| AIM OF THE EXERCISE |
Copy everything from the first line down through the one holding "point(758,9)", swapping "overlay" for "stacking" and leaving every other word untouched.
-- Start of DATASET EXTRACT --
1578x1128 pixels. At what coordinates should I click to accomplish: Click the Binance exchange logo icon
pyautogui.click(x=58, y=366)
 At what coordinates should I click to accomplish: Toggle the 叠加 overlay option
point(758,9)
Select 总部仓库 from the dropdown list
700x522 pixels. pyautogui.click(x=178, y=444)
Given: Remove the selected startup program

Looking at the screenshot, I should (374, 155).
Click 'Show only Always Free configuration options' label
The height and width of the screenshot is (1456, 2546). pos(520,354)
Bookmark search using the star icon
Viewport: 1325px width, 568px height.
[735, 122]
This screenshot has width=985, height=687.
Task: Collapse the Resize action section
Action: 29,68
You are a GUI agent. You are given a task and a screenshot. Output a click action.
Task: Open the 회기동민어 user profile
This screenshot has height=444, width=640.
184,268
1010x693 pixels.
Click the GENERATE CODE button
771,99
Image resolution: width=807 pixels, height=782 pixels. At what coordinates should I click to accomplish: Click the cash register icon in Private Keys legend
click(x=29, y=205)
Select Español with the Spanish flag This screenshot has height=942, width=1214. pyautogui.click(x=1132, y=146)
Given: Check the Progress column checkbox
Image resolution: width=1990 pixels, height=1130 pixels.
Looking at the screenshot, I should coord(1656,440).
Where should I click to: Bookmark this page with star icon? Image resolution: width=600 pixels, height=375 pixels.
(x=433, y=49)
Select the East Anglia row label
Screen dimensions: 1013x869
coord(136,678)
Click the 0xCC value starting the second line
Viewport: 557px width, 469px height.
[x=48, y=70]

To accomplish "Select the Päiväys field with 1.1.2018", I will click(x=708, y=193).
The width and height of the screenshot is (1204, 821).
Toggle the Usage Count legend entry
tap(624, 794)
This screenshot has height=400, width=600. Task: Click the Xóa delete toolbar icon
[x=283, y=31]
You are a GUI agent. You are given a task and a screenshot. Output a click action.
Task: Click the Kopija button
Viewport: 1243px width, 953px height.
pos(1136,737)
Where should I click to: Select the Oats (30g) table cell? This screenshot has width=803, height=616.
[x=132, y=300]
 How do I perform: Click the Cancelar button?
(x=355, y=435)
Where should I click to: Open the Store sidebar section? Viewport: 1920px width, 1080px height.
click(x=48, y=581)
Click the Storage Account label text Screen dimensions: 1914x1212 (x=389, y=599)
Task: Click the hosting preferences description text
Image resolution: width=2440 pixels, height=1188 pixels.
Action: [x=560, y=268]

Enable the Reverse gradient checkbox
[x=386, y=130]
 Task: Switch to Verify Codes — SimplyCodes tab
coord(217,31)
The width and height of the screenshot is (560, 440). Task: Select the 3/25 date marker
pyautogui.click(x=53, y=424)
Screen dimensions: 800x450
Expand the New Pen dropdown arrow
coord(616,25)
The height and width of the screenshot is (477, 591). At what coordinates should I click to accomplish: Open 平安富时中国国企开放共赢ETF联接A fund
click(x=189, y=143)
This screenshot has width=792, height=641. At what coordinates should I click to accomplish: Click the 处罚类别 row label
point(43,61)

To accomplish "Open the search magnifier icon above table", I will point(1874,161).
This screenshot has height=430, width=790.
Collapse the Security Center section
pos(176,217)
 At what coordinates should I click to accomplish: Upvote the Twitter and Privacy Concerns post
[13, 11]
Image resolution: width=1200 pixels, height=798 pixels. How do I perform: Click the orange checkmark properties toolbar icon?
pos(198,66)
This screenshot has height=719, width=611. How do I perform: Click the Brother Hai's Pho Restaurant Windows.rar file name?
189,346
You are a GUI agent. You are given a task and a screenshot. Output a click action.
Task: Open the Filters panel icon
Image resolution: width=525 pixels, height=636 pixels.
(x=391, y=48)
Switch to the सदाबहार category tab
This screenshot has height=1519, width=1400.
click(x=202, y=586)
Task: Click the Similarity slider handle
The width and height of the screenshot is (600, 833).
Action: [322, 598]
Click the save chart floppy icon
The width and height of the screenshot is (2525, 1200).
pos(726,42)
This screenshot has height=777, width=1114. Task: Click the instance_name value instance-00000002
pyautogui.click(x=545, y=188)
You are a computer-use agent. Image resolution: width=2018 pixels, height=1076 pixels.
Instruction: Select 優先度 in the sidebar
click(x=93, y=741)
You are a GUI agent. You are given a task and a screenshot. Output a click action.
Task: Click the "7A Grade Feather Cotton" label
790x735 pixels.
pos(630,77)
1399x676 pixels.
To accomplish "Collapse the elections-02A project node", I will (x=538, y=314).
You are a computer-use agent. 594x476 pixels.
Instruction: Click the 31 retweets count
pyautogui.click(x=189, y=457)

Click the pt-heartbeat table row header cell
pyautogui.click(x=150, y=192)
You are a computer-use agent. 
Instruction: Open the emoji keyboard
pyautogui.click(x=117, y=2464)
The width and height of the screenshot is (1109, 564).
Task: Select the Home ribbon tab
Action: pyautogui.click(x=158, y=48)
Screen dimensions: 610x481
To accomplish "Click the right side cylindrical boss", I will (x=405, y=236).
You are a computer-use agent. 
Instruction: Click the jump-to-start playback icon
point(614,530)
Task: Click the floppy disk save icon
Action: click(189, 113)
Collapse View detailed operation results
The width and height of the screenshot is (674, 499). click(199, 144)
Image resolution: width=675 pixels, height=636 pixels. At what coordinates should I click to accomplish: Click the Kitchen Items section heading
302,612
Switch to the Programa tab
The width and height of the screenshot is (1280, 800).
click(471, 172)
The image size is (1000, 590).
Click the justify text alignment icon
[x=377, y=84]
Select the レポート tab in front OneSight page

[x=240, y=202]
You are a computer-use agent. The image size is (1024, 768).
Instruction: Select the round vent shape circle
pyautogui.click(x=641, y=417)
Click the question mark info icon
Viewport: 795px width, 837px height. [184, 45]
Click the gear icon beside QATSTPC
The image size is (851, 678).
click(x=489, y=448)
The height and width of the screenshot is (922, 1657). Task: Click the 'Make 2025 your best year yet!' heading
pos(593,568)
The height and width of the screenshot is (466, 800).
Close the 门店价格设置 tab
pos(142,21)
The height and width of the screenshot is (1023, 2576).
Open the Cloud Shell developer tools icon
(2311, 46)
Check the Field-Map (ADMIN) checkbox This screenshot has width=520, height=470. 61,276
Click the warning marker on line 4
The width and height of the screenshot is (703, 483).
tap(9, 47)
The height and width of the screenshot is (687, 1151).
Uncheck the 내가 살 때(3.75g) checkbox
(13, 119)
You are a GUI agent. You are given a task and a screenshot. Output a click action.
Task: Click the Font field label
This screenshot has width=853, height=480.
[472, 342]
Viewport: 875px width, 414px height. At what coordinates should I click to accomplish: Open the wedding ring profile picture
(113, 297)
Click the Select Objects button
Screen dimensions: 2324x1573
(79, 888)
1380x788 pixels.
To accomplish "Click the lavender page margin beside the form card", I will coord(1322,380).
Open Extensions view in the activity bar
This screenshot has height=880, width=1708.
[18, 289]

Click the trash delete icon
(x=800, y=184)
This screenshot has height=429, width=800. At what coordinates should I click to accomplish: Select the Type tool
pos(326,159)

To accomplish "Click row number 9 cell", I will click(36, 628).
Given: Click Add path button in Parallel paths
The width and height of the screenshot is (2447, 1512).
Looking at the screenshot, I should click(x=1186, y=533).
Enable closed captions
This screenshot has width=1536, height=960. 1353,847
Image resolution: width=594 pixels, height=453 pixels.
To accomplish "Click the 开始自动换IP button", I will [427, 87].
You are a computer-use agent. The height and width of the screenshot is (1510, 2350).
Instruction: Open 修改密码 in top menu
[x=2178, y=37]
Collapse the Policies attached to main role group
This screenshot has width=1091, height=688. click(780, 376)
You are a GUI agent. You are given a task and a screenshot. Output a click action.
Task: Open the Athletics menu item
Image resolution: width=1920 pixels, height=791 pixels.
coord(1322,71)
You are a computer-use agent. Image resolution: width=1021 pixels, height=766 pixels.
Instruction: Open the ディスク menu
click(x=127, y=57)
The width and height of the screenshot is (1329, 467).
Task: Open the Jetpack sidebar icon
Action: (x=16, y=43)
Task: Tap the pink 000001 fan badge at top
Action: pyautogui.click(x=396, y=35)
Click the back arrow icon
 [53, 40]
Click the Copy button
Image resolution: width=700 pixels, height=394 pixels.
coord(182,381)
-- End of DATASET EXTRACT --
| SOLVED EXERCISE |
1578x1128 pixels. At what coordinates should I click to accomplish: Click the Binance exchange logo icon
pyautogui.click(x=58, y=366)
 At what coordinates should I click to accomplish: Toggle the 叠加 stacking option
point(758,9)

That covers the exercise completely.